Because the disease has a negative impact on the overall quality of life of the patient, in some cases psychological treatment is necessary. The lifelong dependence on other people in everyday life, as well as the pigmentation disorders can put a strain on the patients.
After the disease with Ruvalcaba-Myhre-Smith syndrome follow-up examinations are necessary at regular intervals. These focus primarily on the prevention of polyps and possible cancers due to the increased tumor suppression. Thyroid levels are also checked and kidneys examined.
Since it may lead to digestive problems due to the malformations of vessels and small intestine, a periodic inspection by a specialist is also important here. For women, additional gynecological examinations such as mammography, transvaginal ultrasound and endometrial biopsy should be planned. The prognosis of Ruvalcaba-Myhre-Smith syndrome depends on the symptoms and possible genotypes of the disease. Currently, it is unclear whether life expectancy is affected by this disease.
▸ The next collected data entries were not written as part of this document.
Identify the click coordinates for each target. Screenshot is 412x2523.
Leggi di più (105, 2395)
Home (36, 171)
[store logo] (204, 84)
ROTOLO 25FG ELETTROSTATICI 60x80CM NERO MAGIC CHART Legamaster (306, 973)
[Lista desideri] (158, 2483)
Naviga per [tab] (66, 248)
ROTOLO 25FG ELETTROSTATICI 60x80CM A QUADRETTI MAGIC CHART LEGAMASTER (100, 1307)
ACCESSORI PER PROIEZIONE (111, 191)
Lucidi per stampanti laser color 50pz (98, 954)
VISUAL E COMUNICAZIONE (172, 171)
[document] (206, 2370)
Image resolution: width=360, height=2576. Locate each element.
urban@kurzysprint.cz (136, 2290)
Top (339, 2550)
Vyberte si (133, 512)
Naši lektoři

Since patients with Ruvalcaba-Myhre-Smith syndrome are at an increased risk of developing cancer, they should minimize known risk factors in everyday life. An unhealthy diet, the consumption of nicotine and alcohol and exposure to other pollutants should be avoided. The focus of self-help measures is on promoting well-being and improving the quality of life.
Stressors can be broken down by cognitive therapies or relaxation techniques. Yoga, autogenic training or meditation have been proven to help strengthen your inner balance and mental balance. A healthy and balanced diet is also recommended, as it supports the immune system and thus reduces the risk of cancer. Disorders of the skin often lead to a reduced self-confidence. Here, too, cognitive training helps to better manage the handling of the pigmentation disorder in everyday life. If tolerability permits, cosmetic products can be used to make it more attractive.
Since it is a genetic disease, relatives and parents should inform the offspring early on the health disorder, the course and the resulting consequences. The discussion of open questions is important so that the child is not exposed to a sudden situation of overburdening in everyday life. Leisure time activities should be geared to the possibilities of the patient and, in addition to the promotion of well-being, should include the creation of a sense of achievement.